I tend to graze throughout the day on smaller meals, but on days where I'm busy all I get in is a couple small meals throughout the day and then a larger dinner. In terms of weight loss, it doesn't matter when you eat or how much you're taking in at each meal - all that matters is that you are eating at a deficit.
My final advice would be not to put too much stock into the scale. I know it's hard, because seeing those numbers go down is so exciting, and seeing them stay in place or jump back up can discourage you. Don't let it. Your weight fluctuates quite a bit from day to day and is one of the worst indicators of your success, at least in a small term window. Take your measurements. You will see a difference in inches before you see a ton of movement on the scale. You will begin to see differences in how your clothes fit and a huge jump in your energy level. Do not let the number on the scale discourage you - it does not define your progress.

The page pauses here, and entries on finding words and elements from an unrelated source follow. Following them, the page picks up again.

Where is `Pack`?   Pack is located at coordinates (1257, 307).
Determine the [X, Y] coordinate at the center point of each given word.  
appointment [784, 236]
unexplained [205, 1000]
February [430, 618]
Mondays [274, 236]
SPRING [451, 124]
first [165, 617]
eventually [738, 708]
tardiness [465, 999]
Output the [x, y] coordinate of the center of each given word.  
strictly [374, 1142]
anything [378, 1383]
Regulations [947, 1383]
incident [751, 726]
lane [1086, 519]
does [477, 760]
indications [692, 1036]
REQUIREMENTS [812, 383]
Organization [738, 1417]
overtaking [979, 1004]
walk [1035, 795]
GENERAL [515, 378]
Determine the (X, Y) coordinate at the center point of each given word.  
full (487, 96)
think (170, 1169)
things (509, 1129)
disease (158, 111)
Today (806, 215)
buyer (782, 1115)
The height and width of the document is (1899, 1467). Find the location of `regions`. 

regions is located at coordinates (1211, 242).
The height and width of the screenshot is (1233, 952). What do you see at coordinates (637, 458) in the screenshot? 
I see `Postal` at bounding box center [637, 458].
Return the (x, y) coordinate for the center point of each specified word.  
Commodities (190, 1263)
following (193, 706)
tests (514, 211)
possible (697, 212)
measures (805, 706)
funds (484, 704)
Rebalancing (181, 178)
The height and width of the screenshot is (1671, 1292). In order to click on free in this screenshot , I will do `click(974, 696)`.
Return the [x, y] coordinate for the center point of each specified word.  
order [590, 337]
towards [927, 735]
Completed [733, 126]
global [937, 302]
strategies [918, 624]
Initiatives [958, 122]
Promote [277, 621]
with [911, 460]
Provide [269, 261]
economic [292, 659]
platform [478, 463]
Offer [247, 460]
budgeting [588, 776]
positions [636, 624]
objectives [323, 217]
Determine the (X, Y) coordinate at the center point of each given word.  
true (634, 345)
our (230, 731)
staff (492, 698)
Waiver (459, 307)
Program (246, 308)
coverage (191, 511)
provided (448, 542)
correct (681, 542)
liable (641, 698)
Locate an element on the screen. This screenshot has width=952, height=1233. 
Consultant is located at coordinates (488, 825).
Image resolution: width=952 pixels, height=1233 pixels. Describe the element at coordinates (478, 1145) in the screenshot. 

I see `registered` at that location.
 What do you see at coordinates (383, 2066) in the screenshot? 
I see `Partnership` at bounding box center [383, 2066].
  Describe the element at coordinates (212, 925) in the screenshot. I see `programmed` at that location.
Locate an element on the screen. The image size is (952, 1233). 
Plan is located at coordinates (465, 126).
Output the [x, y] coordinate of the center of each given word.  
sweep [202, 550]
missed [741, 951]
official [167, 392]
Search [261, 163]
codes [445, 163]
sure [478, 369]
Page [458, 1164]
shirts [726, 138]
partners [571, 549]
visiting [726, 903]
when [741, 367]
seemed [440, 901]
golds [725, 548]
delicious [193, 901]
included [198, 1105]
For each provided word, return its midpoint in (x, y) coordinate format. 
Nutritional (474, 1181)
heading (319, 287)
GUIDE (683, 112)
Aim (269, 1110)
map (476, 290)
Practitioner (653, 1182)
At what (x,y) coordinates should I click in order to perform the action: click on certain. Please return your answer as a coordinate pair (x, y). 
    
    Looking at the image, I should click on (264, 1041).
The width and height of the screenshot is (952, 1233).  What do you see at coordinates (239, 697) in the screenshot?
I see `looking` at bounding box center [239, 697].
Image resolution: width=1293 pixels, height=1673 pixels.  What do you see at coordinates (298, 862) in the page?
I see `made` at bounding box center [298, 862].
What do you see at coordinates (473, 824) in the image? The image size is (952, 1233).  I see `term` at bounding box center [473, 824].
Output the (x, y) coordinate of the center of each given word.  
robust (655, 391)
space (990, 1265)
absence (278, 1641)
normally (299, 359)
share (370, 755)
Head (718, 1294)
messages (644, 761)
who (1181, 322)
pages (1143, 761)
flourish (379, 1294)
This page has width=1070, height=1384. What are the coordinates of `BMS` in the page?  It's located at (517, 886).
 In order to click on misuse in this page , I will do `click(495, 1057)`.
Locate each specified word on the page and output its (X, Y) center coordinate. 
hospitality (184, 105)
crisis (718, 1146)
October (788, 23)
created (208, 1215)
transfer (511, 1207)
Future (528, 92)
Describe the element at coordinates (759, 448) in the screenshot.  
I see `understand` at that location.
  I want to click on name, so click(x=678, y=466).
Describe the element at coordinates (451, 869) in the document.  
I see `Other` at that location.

Good luck and if you need support, feel free to add me.0 -
Didnt expect all the replys that fast hehe but thank you
I can understand that Cmandy, I can believe it happening a lot. That is one of my vices at the moment is sodium intake. Its always on the high end right now.
Starting monday im going to try and eat half my exc calories back to see what happens primmy. It does make me feel better about the meal timming since i like to eat more at dinner (not indulging of course or going over calories).
Thank you for the welcome questionthean I know its incredibly difficult not to trust the scale and even how hard it is to see the numbers go back up.....i know its more of a mind game but its still nice to see those numbers drop. I definately have a boost in energy level and im feeling better everyday with every workout. My clothes are getting slightly baggy but not enough yet to notice a real difference. Then again ive been at it for only 3 weeks.
This will be my third time doing this. about 5-6 years ago i was 180 and stopped. I balloned up to 260 in about 3 months. Went down to 200lbs and then sky rocketed back up to 280lbs...i just want to make sure im doing everything possible that is positive and right.
Thank you everyone for the help0 -
Also, be sure to try to weigh yourself around the same time every day, wearing similar (or no) clothes. Typically, most people weigh less in the mornings and can have a gain of several pounds later in the day.
Good luck!!0 -
I've got two pieces of advice for you. First would be to listen to your body, and if you are losing while eating back some/most of your exercise calories, stick with it. If that stops at some point, re-examine the issue.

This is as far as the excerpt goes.